Nearly five years after the passage of the state's strangulation statute, a multidisciplinary team of Kentucky professionals — including employees with UK Health Care and Kentucky Children's Hospital — have created a manual bringing together information about how to spot signs and symptoms, care for survivors, and prosecute strangulation.
Dr. Christina Howard, medical director of the Kentucky Children's Kosair For Kids Center For Safe and Healthy Children and Families, said strangulation often presents challenging cases.
"Because of the absence of those visual signs... a lot of people don't understand the significance of it," she said. "How often does it happen? Because there's a whole lot of victims that never come forward and say anything. So even, what we know about it... it's still an underestimate of the true number of victims that have have suffered being the strangulation."

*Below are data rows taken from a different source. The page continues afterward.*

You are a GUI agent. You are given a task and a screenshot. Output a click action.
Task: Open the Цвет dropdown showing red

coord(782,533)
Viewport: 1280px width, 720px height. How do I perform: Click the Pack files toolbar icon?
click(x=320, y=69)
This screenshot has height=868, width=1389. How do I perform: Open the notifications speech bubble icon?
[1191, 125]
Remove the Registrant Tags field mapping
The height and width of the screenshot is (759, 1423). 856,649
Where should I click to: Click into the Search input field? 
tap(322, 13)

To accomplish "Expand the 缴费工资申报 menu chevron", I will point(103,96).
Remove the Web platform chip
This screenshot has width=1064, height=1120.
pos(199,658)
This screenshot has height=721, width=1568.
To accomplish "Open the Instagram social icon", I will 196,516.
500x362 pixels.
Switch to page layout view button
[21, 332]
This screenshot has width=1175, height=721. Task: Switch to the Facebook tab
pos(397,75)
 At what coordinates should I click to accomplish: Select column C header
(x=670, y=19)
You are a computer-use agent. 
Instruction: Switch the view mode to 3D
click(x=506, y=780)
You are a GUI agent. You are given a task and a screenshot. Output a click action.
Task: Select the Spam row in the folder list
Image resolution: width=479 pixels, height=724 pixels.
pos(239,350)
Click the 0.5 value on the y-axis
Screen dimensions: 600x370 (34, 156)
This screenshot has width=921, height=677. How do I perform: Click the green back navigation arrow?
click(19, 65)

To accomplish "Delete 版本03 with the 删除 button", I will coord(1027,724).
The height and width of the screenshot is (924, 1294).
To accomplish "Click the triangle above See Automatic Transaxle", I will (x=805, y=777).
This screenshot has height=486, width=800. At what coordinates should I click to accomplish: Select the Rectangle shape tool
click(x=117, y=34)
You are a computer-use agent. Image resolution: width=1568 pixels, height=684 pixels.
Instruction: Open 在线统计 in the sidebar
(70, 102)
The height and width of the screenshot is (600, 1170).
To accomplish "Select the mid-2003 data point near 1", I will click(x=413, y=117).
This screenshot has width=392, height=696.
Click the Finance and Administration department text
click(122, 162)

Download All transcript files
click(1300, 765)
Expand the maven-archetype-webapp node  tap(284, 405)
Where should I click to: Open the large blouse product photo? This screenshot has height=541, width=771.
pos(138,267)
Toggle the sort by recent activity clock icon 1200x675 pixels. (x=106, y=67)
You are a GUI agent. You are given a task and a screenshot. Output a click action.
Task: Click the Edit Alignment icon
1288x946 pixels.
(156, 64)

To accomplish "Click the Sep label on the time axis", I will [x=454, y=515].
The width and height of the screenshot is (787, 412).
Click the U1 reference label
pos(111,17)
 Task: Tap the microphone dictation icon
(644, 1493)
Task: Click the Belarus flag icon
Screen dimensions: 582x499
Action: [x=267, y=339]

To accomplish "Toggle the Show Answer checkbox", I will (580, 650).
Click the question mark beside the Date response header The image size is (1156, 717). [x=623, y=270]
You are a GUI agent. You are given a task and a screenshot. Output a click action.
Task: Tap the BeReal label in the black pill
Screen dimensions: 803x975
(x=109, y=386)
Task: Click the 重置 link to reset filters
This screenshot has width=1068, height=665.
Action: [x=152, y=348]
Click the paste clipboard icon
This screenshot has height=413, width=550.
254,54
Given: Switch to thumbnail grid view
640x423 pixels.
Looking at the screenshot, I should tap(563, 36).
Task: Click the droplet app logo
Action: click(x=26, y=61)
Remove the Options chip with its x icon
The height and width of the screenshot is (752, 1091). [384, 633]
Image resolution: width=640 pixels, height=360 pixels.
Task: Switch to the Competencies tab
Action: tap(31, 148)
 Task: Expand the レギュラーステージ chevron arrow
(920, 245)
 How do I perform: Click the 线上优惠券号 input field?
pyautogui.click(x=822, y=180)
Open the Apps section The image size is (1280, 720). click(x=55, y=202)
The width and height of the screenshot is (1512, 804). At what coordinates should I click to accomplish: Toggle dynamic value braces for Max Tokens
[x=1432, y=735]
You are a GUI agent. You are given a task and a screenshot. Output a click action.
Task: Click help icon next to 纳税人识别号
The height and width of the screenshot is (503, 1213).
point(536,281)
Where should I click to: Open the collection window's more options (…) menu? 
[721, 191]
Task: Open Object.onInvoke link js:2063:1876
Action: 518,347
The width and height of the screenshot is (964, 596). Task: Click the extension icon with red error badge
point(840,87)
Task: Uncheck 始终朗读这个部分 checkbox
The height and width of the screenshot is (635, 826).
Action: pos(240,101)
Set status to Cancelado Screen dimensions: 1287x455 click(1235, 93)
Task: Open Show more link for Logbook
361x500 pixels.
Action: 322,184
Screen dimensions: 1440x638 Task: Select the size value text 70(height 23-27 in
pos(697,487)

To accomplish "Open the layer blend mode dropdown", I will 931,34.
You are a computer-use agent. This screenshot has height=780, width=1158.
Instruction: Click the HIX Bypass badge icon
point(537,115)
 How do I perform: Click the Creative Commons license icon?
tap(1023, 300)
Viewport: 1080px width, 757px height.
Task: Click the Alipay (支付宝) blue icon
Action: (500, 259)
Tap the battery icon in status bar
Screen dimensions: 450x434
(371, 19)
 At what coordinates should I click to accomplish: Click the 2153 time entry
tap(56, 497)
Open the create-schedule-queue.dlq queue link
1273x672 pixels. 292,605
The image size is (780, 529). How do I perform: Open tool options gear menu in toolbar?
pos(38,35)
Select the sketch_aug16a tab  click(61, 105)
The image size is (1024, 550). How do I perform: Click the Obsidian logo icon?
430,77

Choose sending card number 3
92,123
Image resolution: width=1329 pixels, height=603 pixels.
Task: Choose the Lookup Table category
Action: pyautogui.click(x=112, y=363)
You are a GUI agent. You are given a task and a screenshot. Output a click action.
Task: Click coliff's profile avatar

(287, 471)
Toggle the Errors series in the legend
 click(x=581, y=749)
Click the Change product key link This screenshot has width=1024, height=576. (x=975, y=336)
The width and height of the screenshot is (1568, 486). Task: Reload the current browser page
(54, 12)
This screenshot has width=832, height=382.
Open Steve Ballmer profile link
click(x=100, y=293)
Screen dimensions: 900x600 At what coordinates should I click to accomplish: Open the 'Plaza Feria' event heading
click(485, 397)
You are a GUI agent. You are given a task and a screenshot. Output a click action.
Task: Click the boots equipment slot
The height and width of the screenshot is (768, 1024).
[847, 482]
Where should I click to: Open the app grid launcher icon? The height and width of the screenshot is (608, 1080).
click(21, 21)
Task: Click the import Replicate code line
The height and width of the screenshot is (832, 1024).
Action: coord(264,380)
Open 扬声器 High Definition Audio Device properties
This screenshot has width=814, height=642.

There's the medical side and the law enforcement side. On the latter, officers have struggled to articulate the severity of strangulation and to convince juries to take the accusation more seriously. Kentucky's top cop, Attorney General Russell Coleman, said the crime is far more than just another red flag.
"Strangulation is one of the most accurate predictors for the subsequent homicide of victims of domestic violence," Coleman told an audience at the University of Kentucky Wednesday. "It's the biggest clue that a murder will take place."
The manual is now being sent to law enforcement agencies across the state, and the authors hope it will serve as a national guide.